CHARLESTON, W.Va. -- As they ramp up for the Nov. 9 special election for another excess levy to benefit Kanawha County schools, education officials are painting two landscapes for voters:
In one, the school system has the benefit of another $24.4 million the first year it takes effect, in 2014 and annually over the five-year levy period. In the other scenario, the levy fails, the school system doesn't get that money -- and officials are forced to make a series of money-saving cuts.
Those potential cuts, which would be made to offset a projected $4.5 million deficit next year, and even larger budget gaps in the following years, have been called "drastic" by Superintendent Ron Deurring, and "draconian" by board member Bill Raglin.

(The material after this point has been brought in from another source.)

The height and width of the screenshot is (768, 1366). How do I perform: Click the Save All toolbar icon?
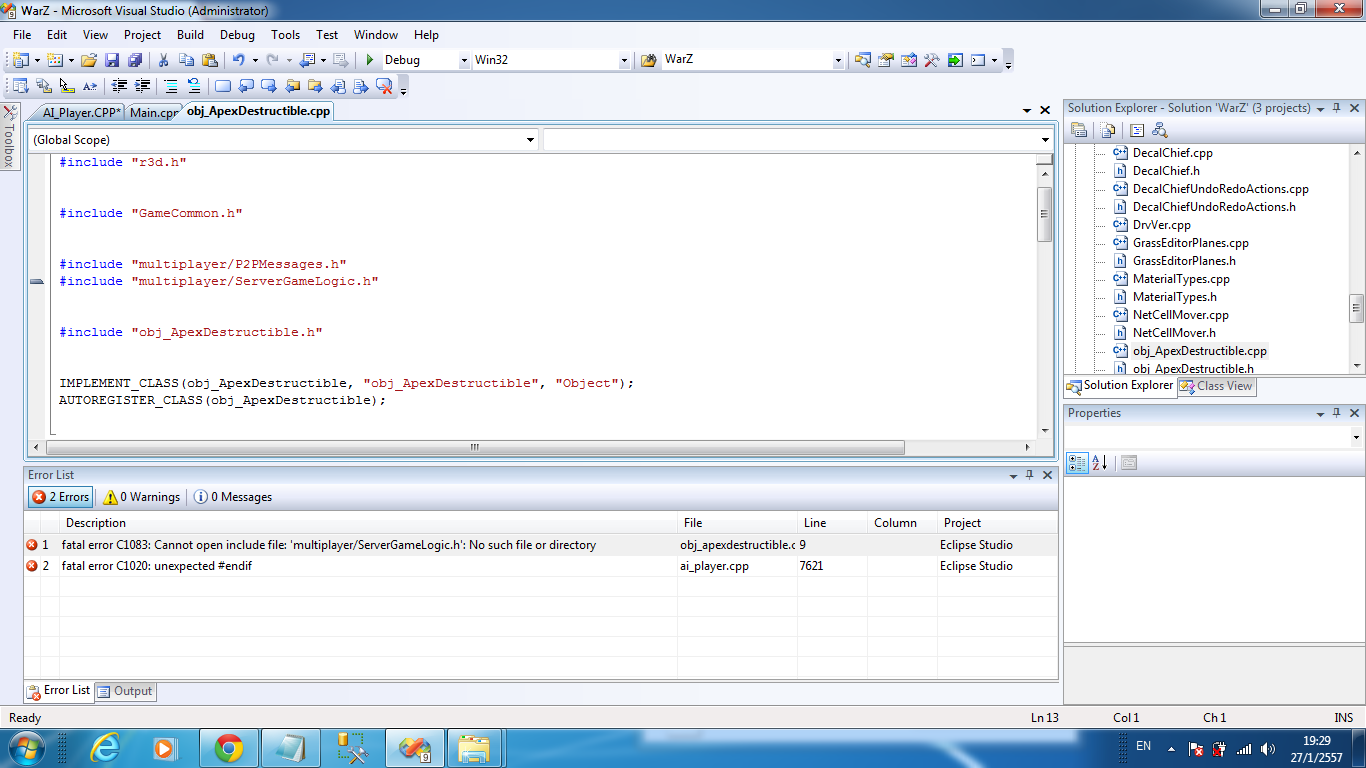134,60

Chief among them is the threat, repeatedly voiced by board members over the last several months, of withdrawing at least some district support for extracurricular programs at the county's schools -- effectively establishing a policy to charge students to participate in school athletics and clubs.
Such policies, termed "pay-to-play" or "pay-to-participate" were first dreamt up decades ago, and have proliferated across the country in recent years. But if it went this route Kanawha County would be the first school system in West Virginia to enact such a policy.
Liza Cordeiro, spokeswoman for the state Department of Education, said there are some districts that use a system like pay-to-play, though somewhat watered down: if a football player wants to purchase a pack with extra equipment or a T-shirt, they can, or if a cheerleader wants an extra hairpiece they might have to pay for it.
"But if you're talking about a very traditional system, where you have to pay to even play, we don't know of anything like that here," she said.
There's no word on what Kanawha County's pay-to-play system would look like -- officials are hoping to instead offset the deficit with the passage of the additional excess levy next month, and the numbers are still elusive.
School board President Pete Thaw, who has been actively campaigning against the levy's passage in the name of easing the burden the school system places on taxpayers, maintains that other cuts could be made within the system without resorting to charging for extracurricular activities.
He recommends starting with the school system's central office, which he says is home to a bloated bureaucracy.
"They always want to cut the ice cream and the cake," Thaw said of the school officials who are supporting the excess levy, which includes the four other board members. "They never want to even discuss beef and potatoes."
Pay-to-play has become an increasingly popular way to fund athletic programs across the country, though. The most recent data, from 2009, shows that at least 33 states have districts that use some kind of pay-to-play system.
In the most common systems, students pay a fee -- anywhere from $15 to $1,500 a year -- to participate in sports, clubs and other extracurricular activities. Sometimes they're capped, so a family won't have to pay exorbitant fees because they have so many children, or because their child plays several sports.
In the most drastic scenarios, the fee system funds the entire athletics program; it doesn't receive any support from the school system.
"It's got to be something we look at," board member Robin Rector said. "We've got to find money somewhere if this (excess levy) fails. And you've got to look at what others in similar situations have done to try to glean some wisdom from it."
Scott Smith, chairman of the Department of Physical Education and Sport at Central Michigan University, has studied pay-to-play for years. His research, conducted a decade ago in Ohio, is some of the only done on pay-to-play.
Smith looked for a link between pay-to-play programs and participation rates and found some evidence of one. Basically, his research shows that as long as fees stay relatively low -- say, in the $50 to $100 range -- there's little to no impact on participation. As the fees grow more expensive, fewer students will participate, though Smith stresses that it's impossible to accurately predict a policy's impact on a district.